As securities lending is largely an OTC activity, settlement fail rates tend to be higher than in cash markets.9 That means the sector could be vulnerable to CSDR fines.

“At present, buy-ins do not apply to securities lending, securities borrowing or repos so CSDR may be problematic for the industry. It could also lead to cascading buy-in regimes as securities lending is not a one-stage event,” explained Donato D’Eramo, Head of Securities Lending at RBC I&TS.

Several unanswered questions remain about the SDR’s impact on securities lending and the nature of the transactions which are likely to fall in scope. Greater clarity from regulators would help to further advance preparations, although the recent delay has mostly been welcomed.

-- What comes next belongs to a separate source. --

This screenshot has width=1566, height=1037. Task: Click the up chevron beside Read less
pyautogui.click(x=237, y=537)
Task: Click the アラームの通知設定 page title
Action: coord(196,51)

The market is likely to become much more efficient from a settlement perspective with the adoption of enhanced processes/technology to manage the transaction lifecycle and business best practices

“The industry has been working on compliance with the reporting requirements under the Securities Financing Transaction Regulation (SFTR) concurrently with CSDR, so the delays to both provide some relief. However, CSDR could be quite beneficial for the securities lending industry in the long-term. First, the market is likely to become much more efficient from a settlement perspective with the adoption of enhanced processes/technology to manage the transaction lifecycle and business best practices. Moreover, we could also see an uptick in demand as increasing numbers of financial institutions borrow more securities to avoid penalties,” said Kyle Kolasingh, Associate Director, Securities Lending at RBC I&TS.

While the industry has been generally supportive of CSDR’s introduction of cash penalties for settlement fails, there is some reticence about the impact of mandatory buy-ins. Although market participants are concerned about the potential for buy-ins to drive up costs and reduce liquidity in securities lending markets, it could also yield some positives including greater settlement efficiencies and increased borrower demand.

* A participant is considered to be consistently and systematically failing to deliver securities if it has a settlement efficiency at least 15% lower than the general efficiency rate in the securities settlement system (SSS) during at least 10% of the number of days of that participant’s activity in the SSS over the 12 previous months.